Task details: If a line of the entries below includes the word "privacy", it counts; state the total and nothing further.

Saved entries
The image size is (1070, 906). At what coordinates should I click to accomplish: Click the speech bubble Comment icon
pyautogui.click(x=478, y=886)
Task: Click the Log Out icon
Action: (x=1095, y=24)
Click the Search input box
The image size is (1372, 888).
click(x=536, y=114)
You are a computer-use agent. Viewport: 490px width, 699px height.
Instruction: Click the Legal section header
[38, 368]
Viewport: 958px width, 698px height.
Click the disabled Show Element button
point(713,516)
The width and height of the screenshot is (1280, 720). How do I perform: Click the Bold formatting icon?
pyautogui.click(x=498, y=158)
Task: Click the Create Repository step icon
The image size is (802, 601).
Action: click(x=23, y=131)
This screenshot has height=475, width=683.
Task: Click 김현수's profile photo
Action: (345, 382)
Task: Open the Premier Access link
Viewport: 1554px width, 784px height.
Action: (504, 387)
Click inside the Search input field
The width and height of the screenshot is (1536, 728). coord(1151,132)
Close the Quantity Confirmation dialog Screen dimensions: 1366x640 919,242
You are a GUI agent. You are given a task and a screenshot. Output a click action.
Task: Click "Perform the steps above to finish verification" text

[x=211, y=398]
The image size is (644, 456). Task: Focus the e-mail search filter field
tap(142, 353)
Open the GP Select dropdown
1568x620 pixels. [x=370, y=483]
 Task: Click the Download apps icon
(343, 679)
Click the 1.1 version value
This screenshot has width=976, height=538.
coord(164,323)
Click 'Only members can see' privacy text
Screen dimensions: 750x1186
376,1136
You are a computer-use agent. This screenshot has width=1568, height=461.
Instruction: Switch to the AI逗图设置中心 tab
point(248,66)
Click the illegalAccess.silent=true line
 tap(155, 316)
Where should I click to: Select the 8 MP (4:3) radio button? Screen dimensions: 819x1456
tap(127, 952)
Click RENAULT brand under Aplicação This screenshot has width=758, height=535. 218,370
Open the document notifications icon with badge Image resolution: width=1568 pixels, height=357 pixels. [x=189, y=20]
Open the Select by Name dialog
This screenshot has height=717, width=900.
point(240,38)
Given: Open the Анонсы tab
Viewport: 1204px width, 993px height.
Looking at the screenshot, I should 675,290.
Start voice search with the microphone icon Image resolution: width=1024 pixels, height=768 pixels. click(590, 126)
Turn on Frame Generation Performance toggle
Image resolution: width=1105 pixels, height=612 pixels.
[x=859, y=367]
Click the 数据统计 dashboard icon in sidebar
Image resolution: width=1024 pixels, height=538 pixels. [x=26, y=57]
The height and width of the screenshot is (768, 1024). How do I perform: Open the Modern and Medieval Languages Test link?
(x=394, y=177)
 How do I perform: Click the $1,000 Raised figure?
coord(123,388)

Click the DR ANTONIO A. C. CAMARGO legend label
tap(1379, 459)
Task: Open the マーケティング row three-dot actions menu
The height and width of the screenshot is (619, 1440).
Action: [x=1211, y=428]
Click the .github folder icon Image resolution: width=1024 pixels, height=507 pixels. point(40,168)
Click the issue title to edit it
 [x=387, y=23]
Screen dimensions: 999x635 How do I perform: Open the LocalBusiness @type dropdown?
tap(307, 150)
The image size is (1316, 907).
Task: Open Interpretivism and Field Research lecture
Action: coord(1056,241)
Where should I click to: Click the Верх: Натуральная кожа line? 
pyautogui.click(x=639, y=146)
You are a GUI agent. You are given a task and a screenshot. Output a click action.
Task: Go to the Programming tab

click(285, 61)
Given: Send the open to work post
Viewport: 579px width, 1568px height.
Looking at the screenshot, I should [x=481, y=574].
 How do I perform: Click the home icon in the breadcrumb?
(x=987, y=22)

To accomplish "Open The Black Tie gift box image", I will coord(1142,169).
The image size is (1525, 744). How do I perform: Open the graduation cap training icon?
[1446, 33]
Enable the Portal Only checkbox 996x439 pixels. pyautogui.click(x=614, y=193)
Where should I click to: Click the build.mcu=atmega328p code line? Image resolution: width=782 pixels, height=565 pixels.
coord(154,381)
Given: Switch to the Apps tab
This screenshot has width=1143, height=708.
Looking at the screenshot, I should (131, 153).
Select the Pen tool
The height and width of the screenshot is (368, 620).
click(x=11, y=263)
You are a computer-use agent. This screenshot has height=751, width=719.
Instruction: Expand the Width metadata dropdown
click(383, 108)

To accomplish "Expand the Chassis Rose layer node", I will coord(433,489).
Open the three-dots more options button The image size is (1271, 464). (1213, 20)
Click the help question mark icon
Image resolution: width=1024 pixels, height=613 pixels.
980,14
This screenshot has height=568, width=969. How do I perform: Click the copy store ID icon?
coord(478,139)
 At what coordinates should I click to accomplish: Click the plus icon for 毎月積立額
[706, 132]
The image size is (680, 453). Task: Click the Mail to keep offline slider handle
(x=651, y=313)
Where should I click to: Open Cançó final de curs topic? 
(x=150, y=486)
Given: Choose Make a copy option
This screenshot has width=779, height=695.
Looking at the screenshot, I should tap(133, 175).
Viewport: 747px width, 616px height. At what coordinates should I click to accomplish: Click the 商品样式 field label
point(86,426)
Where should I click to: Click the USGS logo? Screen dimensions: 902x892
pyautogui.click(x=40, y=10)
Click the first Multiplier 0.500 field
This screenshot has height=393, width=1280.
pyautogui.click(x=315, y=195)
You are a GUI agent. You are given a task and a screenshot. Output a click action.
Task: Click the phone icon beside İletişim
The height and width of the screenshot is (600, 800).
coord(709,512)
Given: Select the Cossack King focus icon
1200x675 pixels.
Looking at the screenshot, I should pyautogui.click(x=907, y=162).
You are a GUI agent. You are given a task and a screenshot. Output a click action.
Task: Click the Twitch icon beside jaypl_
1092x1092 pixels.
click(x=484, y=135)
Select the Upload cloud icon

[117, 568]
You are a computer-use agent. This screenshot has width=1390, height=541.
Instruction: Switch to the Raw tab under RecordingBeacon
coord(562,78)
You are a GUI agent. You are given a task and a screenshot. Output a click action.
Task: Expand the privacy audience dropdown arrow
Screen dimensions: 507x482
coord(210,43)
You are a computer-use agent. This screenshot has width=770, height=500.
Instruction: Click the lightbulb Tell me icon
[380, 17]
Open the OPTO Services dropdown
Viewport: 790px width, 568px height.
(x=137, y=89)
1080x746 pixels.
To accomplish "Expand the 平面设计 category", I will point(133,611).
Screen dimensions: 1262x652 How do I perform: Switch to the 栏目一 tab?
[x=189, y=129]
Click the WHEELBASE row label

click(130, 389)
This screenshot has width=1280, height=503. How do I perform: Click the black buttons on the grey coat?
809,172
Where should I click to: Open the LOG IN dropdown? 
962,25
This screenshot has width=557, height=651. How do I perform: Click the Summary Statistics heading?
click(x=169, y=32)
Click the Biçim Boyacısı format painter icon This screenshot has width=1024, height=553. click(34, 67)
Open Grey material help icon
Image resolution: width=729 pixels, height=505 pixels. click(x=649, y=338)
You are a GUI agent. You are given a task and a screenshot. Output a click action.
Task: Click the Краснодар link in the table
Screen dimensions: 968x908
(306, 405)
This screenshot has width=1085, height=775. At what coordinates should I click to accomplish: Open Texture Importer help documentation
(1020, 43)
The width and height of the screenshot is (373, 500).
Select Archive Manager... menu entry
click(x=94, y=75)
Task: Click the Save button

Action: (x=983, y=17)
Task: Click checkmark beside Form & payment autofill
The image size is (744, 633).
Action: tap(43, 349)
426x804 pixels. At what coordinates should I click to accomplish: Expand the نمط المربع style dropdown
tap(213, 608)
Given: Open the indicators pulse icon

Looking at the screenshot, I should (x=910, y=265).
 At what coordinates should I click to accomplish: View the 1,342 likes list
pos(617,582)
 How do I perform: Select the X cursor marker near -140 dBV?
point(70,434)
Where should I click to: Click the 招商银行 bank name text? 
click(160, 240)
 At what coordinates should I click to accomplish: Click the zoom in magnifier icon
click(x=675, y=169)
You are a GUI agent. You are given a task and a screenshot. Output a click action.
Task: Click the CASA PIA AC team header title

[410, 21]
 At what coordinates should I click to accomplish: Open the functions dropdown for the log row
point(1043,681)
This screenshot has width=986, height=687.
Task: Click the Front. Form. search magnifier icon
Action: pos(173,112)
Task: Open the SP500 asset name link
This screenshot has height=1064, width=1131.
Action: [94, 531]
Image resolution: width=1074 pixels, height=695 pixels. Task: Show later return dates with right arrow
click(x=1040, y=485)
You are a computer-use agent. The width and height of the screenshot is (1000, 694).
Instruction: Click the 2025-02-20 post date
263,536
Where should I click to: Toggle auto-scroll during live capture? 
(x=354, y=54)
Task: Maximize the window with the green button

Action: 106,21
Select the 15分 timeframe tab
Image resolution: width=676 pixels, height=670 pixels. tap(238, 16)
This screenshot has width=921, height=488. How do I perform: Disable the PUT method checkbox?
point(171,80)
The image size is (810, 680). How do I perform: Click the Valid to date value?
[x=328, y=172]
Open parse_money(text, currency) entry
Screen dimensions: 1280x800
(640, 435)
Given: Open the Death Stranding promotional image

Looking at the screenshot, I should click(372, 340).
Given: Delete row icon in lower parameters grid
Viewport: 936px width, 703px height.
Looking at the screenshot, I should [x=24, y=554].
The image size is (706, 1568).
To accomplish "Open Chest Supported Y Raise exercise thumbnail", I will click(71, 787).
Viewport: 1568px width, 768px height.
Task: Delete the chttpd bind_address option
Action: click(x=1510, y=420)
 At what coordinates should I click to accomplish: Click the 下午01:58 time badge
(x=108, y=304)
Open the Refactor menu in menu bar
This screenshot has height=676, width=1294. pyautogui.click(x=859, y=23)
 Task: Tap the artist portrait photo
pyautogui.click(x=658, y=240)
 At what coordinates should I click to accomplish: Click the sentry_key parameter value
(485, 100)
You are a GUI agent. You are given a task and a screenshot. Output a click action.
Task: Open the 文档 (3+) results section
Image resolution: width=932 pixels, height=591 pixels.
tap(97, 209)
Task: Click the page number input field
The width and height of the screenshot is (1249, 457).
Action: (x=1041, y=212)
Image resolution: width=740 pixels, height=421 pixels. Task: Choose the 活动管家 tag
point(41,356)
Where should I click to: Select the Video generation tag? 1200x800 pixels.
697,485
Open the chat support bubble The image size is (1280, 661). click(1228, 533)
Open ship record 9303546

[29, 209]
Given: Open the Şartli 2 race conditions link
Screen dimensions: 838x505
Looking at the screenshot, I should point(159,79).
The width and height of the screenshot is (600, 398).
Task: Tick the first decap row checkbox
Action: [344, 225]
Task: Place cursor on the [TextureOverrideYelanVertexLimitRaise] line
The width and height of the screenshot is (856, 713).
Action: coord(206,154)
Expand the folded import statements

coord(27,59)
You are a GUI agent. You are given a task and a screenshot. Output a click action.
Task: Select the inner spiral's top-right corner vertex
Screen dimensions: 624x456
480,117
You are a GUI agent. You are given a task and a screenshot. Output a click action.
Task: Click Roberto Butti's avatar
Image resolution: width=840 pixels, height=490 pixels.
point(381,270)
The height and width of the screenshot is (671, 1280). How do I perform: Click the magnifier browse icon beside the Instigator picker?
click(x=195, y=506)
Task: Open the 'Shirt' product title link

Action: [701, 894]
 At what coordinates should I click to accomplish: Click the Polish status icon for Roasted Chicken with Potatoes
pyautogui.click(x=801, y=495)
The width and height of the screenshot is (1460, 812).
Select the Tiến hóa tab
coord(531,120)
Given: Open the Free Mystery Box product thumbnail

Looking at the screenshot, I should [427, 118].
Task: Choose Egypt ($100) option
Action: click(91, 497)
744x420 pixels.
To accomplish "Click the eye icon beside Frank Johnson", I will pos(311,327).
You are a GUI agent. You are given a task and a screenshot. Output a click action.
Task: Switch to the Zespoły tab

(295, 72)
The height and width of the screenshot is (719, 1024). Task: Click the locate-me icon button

Exercise solution: 2